Densho Digital Archive
Densho Visual History Collection
Title: Min Tonai Interview I
Narrator: Min Tonai
Interviewer: Tom Ikeda
Location: Los Angeles, California
Date: September 2, 2010
Densho ID: denshovh-tmin-01-0019

<Begin Segment 19>

TI: Okay, so this first, this first meeting where the FBI came was before December 7th. Let's next go to December 7, 1941, and why don't you tell me about that day and how you found out about the bombing of Pearl Harbor?
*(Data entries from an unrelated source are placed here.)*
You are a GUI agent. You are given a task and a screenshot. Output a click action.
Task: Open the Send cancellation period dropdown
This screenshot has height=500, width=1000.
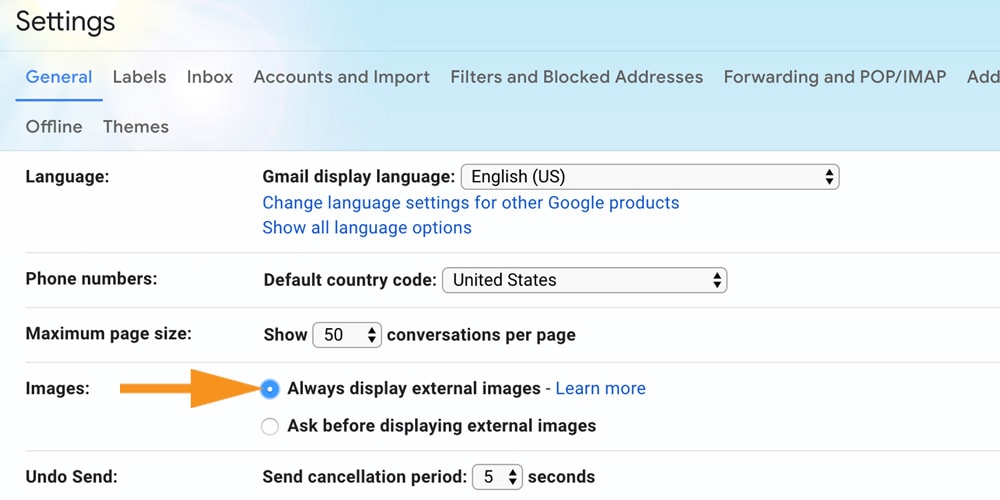497,477
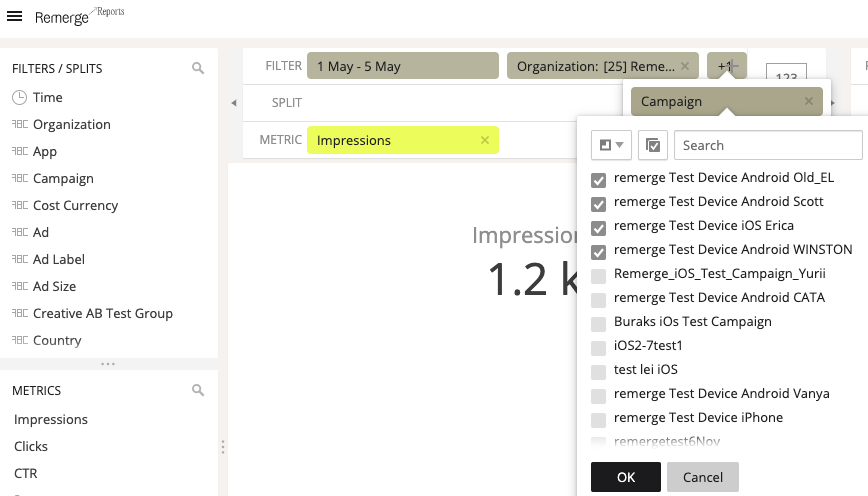Remove the Impressions metric pill
This screenshot has height=496, width=868.
point(485,141)
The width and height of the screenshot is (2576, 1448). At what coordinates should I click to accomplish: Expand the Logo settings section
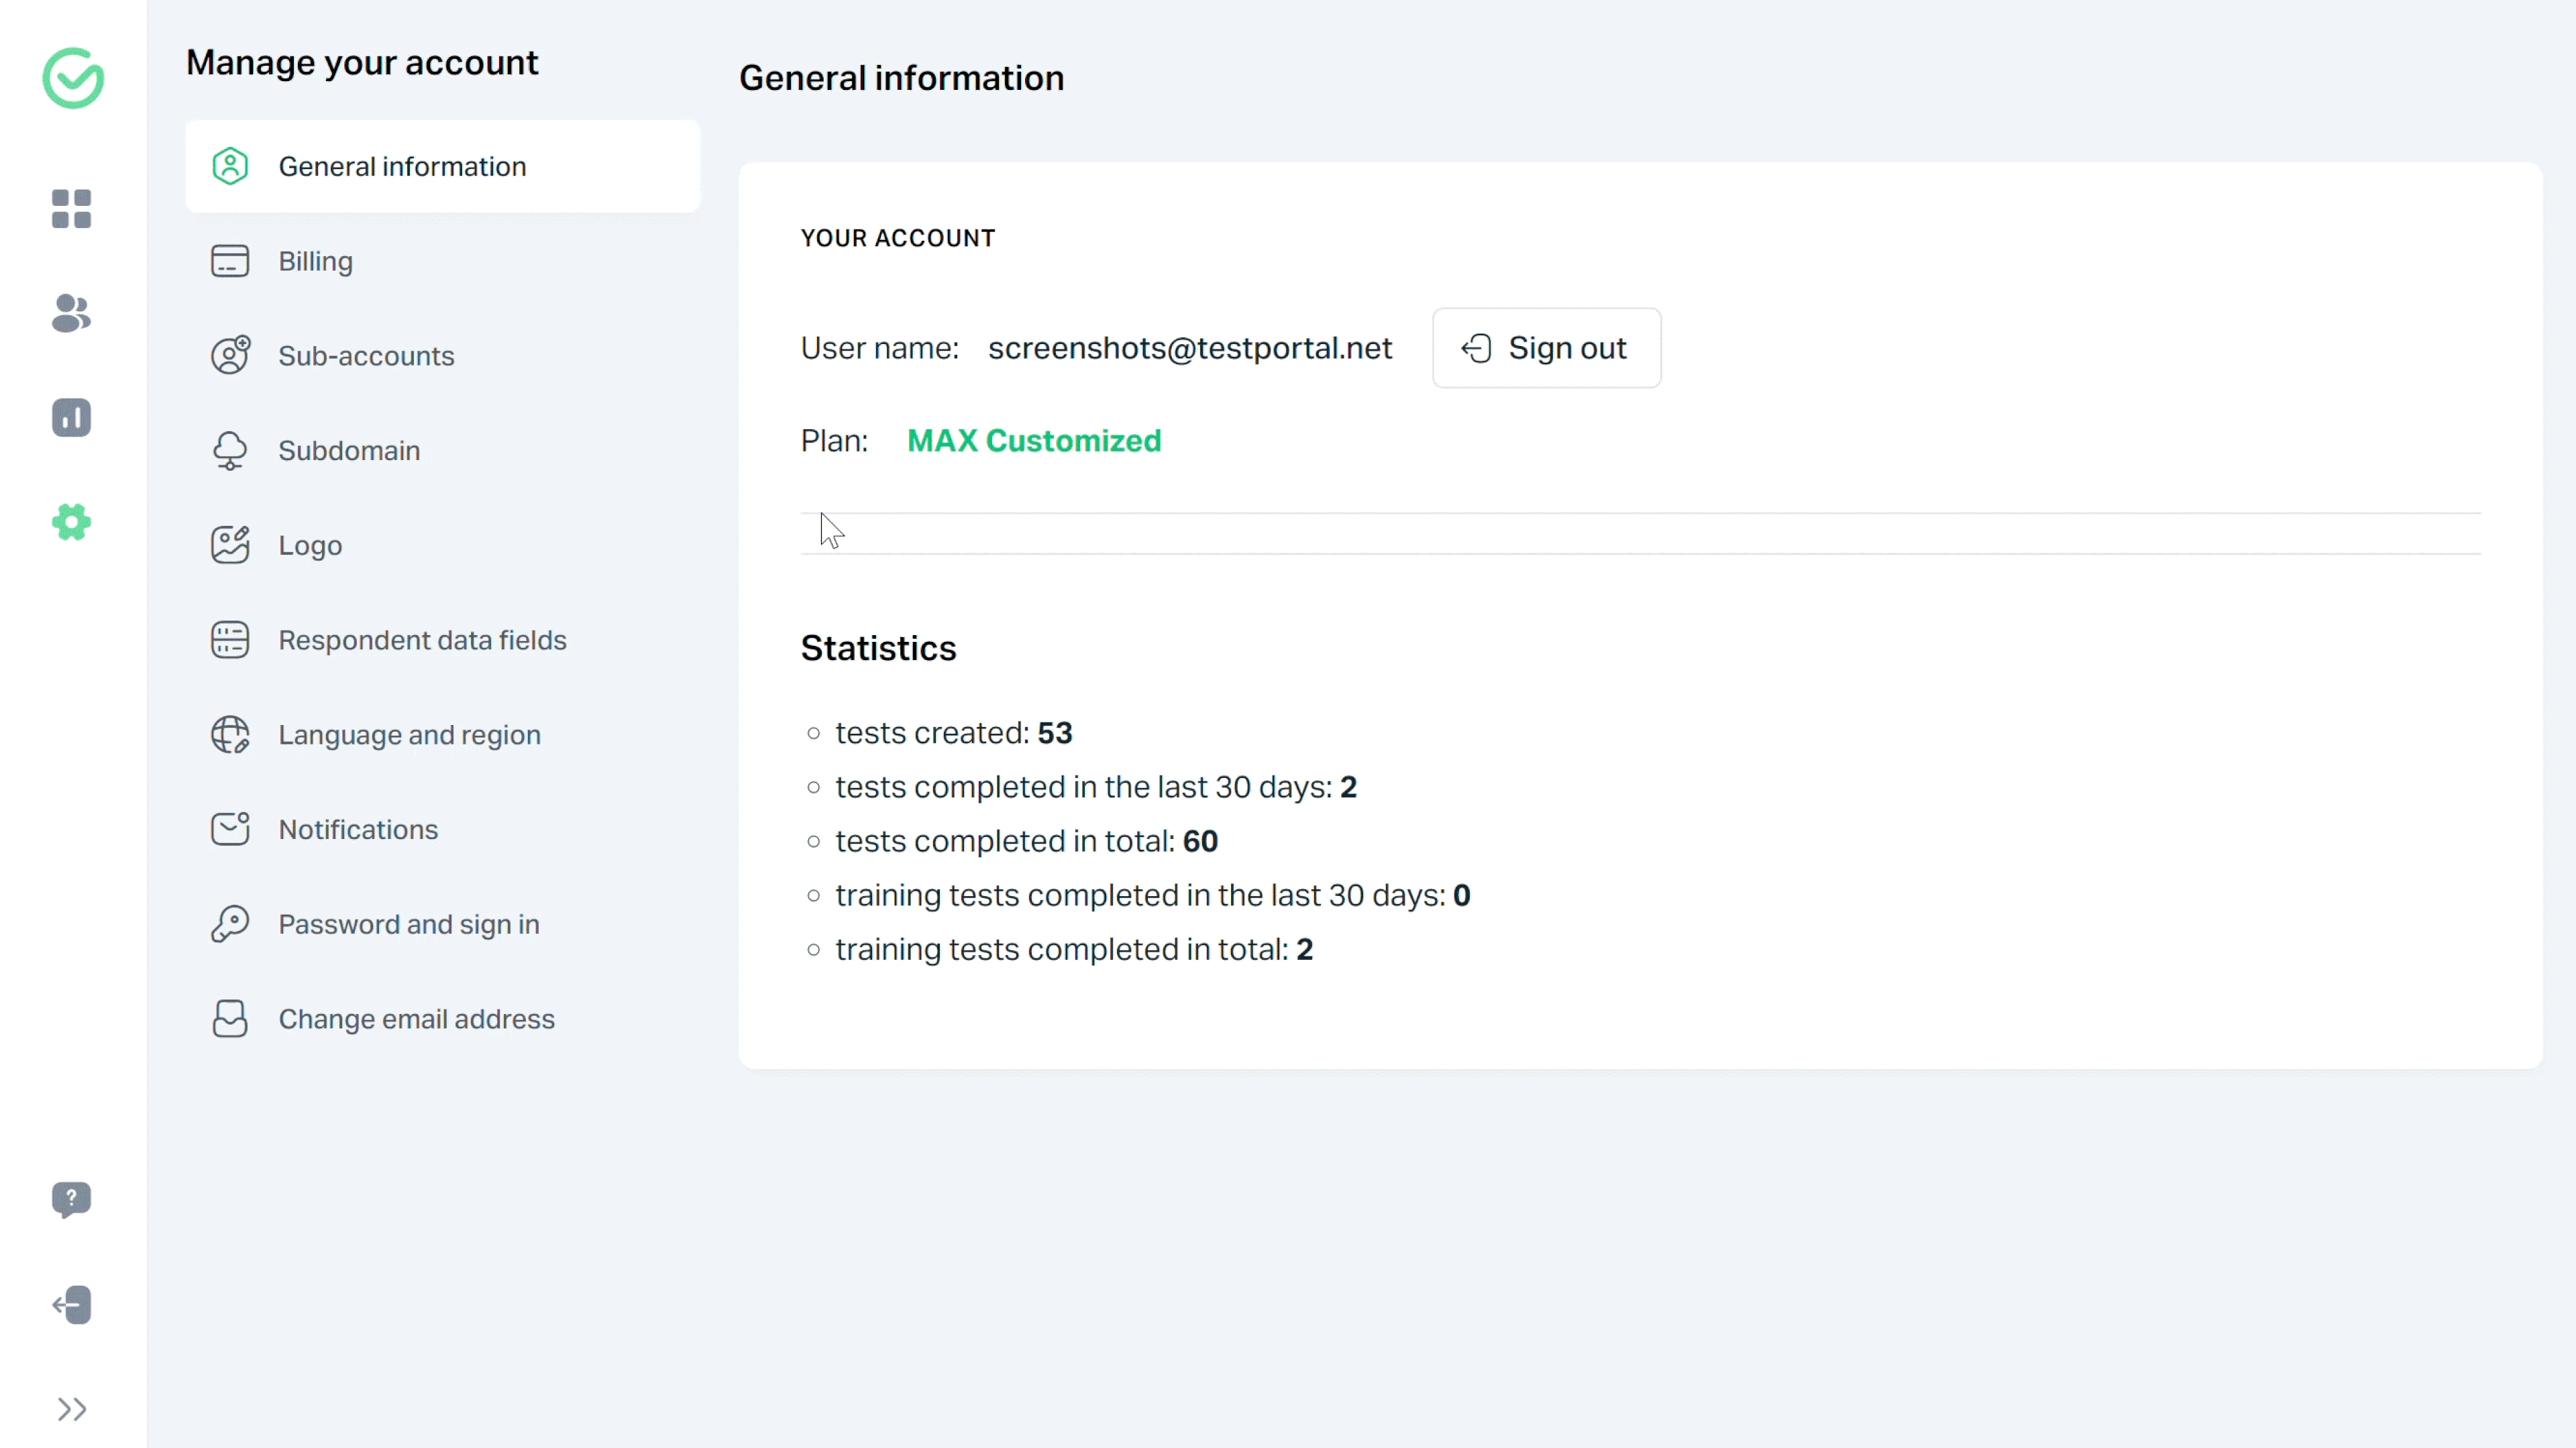coord(311,545)
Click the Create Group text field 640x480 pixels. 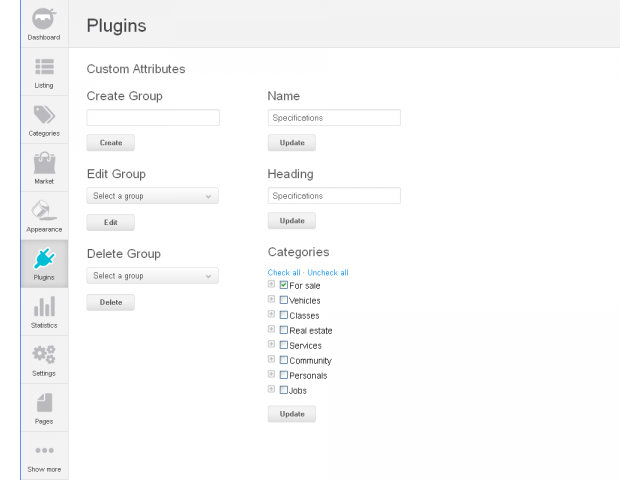[x=153, y=118]
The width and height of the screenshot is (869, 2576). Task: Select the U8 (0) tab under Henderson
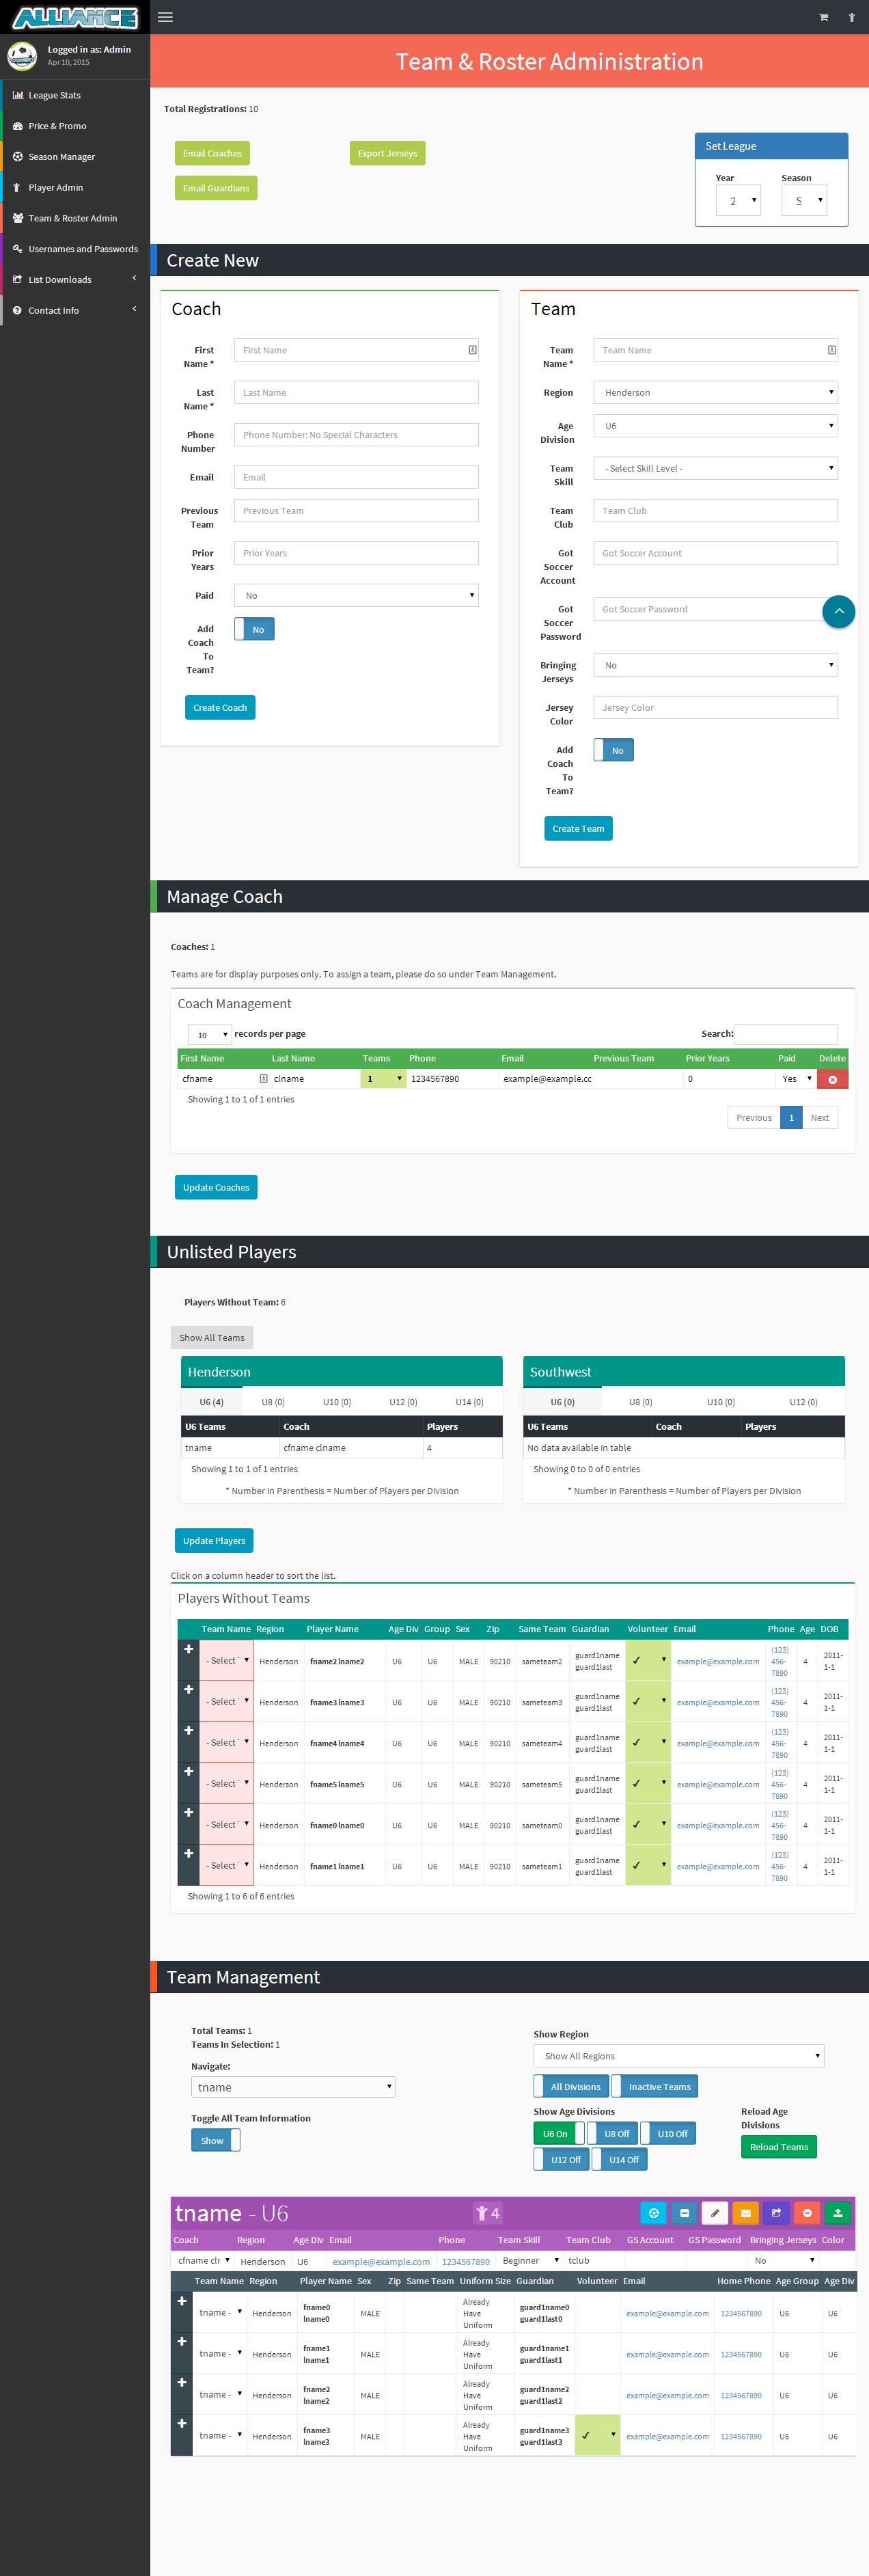(273, 1402)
MT: We were not a very religious family. We're just, my father isn't, my mother isn't. They're nominal Buddhists, my father is a nominal Zen Buddhist, and, and far as going to church, going to church is fine, Christian church is fine. When we were in Terminal Island, we used to go to church. Me occasionally, my sister would go regularly and we got a penny and we put it into... and gave it. I didn't really want to give it. I'd rather spend that, but you know. And in fact, we lived back to back with this other family, the Izumi family, and the son was my age. They used to go every day. We have a picture yet of what happened. And I used to go to Christmas regularly, Christmas and Easter 'cause they gave you candy. Those are two musts; other days I couldn't care, I could care less. But we have a picture, one Easter, and Kats, Katsumi, one of the sons, was my age, is there with his sisters and my sisters and my brother and I were standing -- this is before it was banned. We're all holding an Easter basket and they're taking picture. I have this tiny, tiny -- well, candy's all gone -- tiny basket and Kats has this huge basket 'cause he goes on a regular, and my sister has a big one, 'cause they go regularly. But I, since I go occasionally I've got this tiny, tiny basket, showed how religious I was. [Laughs] But my folks never, if I was gonna go to church they would always give me the penny if I wanted to go, so there wasn't a case that they opposed it. They just never made it a mandatory thing or a thing that we should do or anything. Never said we should do it, but to go to Christian church was okay. We always went to Buddhist churches for -- aside from the Japanese school -- we went there for funerals and things like that. So religious thing was not something that we did, so we weren't... I went for other reasons when I went to church, other than religion and, and I didn't, the problem with Buddhist churches for me was that in those days everything was in Japanese and I understood most, some of it, not all of it because they would speak in very polite terms and different things and they would, or they would give prayers in, I guess, Japanese Sanskrit or whatever it is supposed to be, so I didn't understand what was going on, whereas in Christian church they, I understood everything they said. Whether I believed it or not was something else, but I, at least I understood what they were saying.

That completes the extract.